----- Document section -----

Gloriously Inappropriate
By this point, my guess is that I’ve enjoyed Roger Avery’s The Rules of Attraction more than just about anybody on earth not involved in its production. Of course, considering how nearly every single thing I heard about it upon its release in 2002 was unhesitatingly negative, this may not be much of an accomplishment, but facts are facts, and the fact is simply that I can watch this movie forever in a completely unironic way. Everyone who writes this movie off as “shitty” or “empty” is both wrong and stupid (though mainly wrong), and I am right. It’s that simple.
It’s not that I can’t understand why people hate Rules so much – far from it, since their reasons were pretty much sufficient to keep me away from it for close to two years after its release. When people complain about how it’s oppressively stylized (read: “annoying”) or how it doesn’t come to a resolution (“depressing”) or how it takes the cheap way out with lots of drug use and sex and pop music (pretty self-explanatory, although I never really saw it as a negative), I can’t really mount an argument. Rules is absolutely a movie that offers no reassurance whatsoever and inflicts a degree of artistic oppression on its audience usually reserved for the two loathsome Andersons; being opposed to it is simply the other side of the coin of being opposed to Reality Bites because it’s “too Hollywood”. This is, of course, a perfectly reasonable stance to take.
Of course, I love Reality Bites too: movies about philosophical concepts are rare enough, but movies about philosophical concepts that don’t come down to the formula of Story + Talking About Philosophy, that actually operate under the conditions that they propose – those are rarer than hen’s teeth. We’re ten-plus years removed from the release of Reality Bites and, if the post-9/11 media is to be believed, at least four years removed from the “death of irony”, but I continue to be impressed by the way the film’s definition of irony (paraphrase from memory: “It’s when the situational meaning is completely different from the literal meaning”) plays out in the film’s resolution; what else is the conclusion to that movie besides characters making a choice between the literal and situational meanings of the term “love”? Movies like this are incredibly useful if you like to think about what nebulous concepts like irony have to do with your life – certainly useful enough to put up with all the bullshit that led the movie from conception through production and right up to the point at which you saw it.

----- Supplied information -----

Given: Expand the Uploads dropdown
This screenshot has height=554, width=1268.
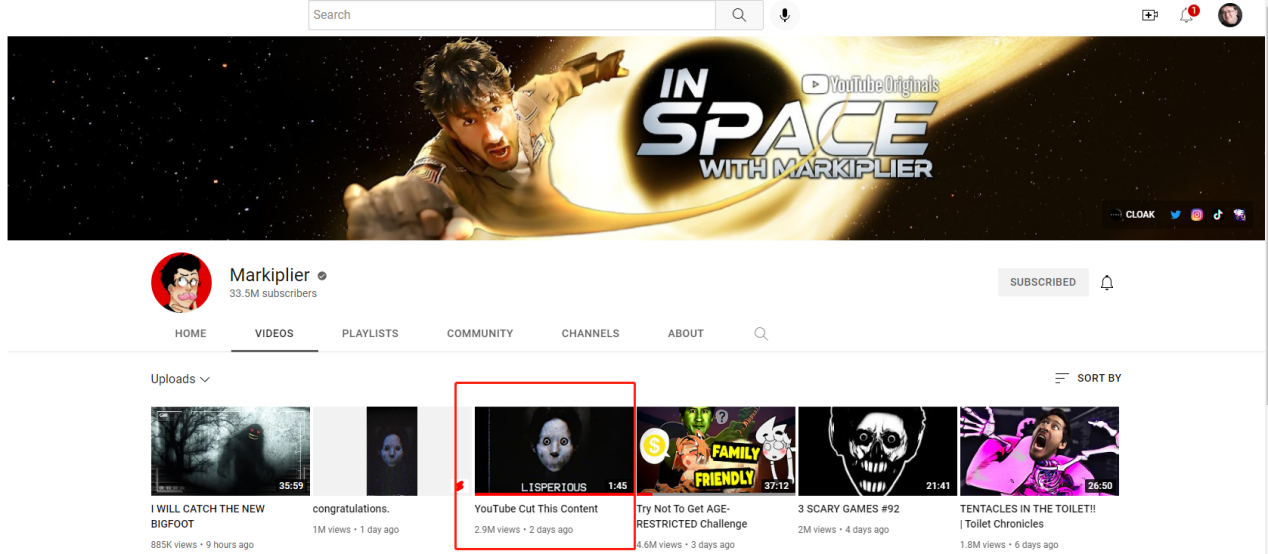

-----

Can you repeat the film review between "It’s not that" and "stance to take.", inclusive, switching "artistic oppression" to "creative tyranny"? You won't need the material for this.

It’s not that I can’t understand why people hate Rules so much – far from it, since their reasons were pretty much sufficient to keep me away from it for close to two years after its release. When people complain about how it’s oppressively stylized (read: “annoying”) or how it doesn’t come to a resolution (“depressing”) or how it takes the cheap way out with lots of drug use and sex and pop music (pretty self-explanatory, although I never really saw it as a negative), I can’t really mount an argument. Rules is absolutely a movie that offers no reassurance whatsoever and inflicts a degree of creative tyranny on its audience usually reserved for the two loathsome Andersons; being opposed to it is simply the other side of the coin of being opposed to Reality Bites because it’s “too Hollywood”. This is, of course, a perfectly reasonable stance to take.